Compared to the national average, a high prevalence of late antenatal care initiation in our maternal cohort from an ethnically dense area with high levels of social disadvantage has implications for maternity care policy and practice locally, nationally and internationally. With increasing global migration, ethnically dense communities in deprived neighbourhoods are becoming commonplace in many developed countries. Mothers in these communities could potentially be at higher risk of falling behind in terms of their access to maternity services compared with the nation as a whole. The prevalence of late initiation was higher among minority groups including other White, and was particularly high among Black African and Caribbean mothers. The findings also highlight the differences in health care seeking behaviours and the relative inequity in health care access that tend to exist in countries such as the UK where healthcare is considered to be of universal access, accessed free of cost at the point of delivery.

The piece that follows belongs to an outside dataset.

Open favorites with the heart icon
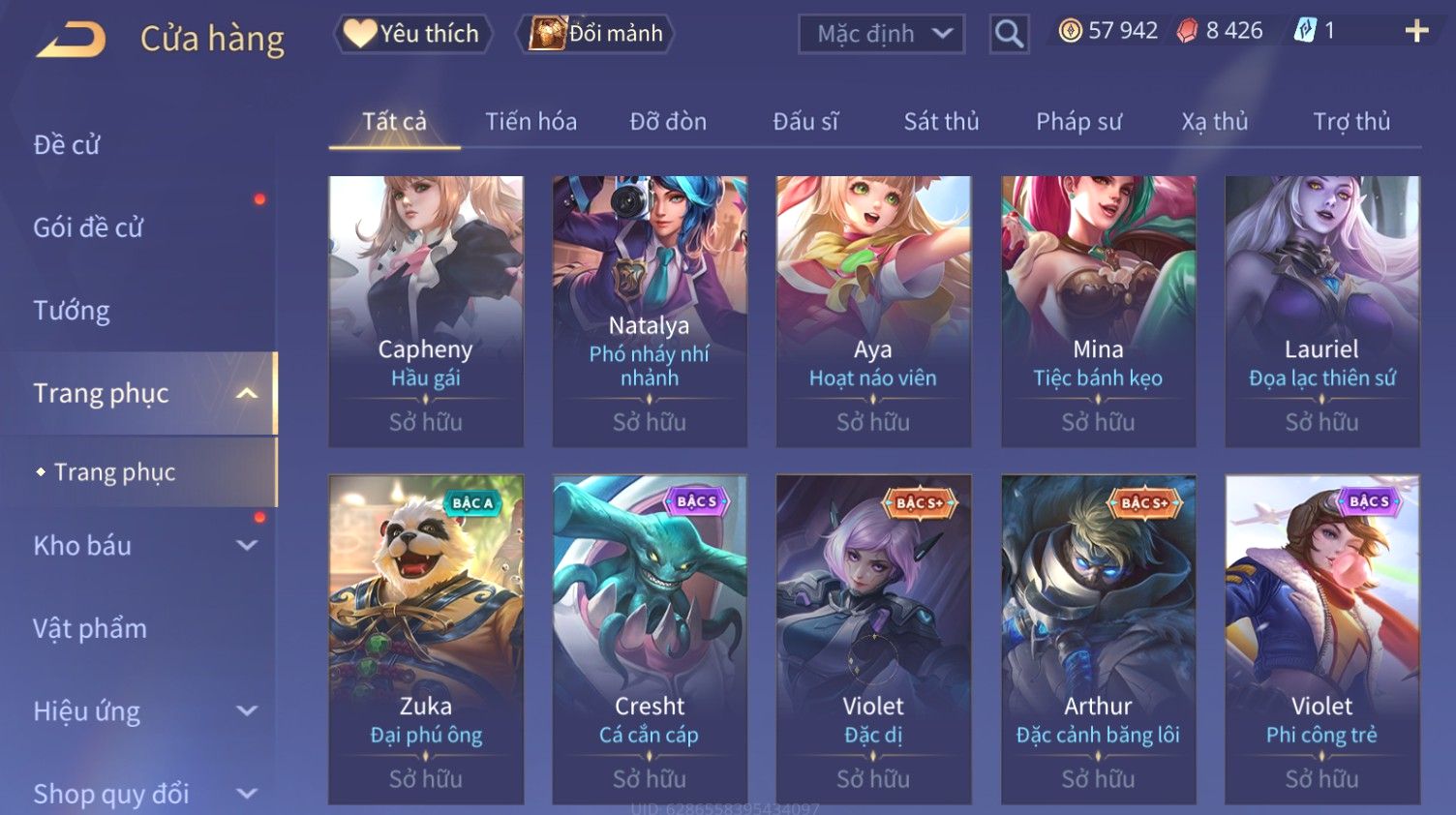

There has been a drive to increase the numbers of women initiating antenatal care in the first 10 weeks of pregnancy through initiatives such as direct self-referrals to local midwifery services in the UK [6]. While these may have resulted in greater timely initiation of antenatal care, our findings highlighted the need to intensify universal and targeted programmes and services to identify and support mothers from ethnic minority groups in areas with high levels of social deprivation who are at greater risk of late antenatal care initiation. The ethnic diversity and levels of social disadvantage should be taken into consideration while planning services and programmes to ensure equity in antenatal care provision.

Future research should include individual indicators of SES in addition to area deprivation to capture the impact of both individual-level and area-level SES on variations in antenatal care initiation. Development and evaluation of effective interventions, co-produced with women, families and maternity care professionals, taking into account cultural beliefs and practices to encourage and support women from ethnic minority groups to engage with maternity services is another area for future research.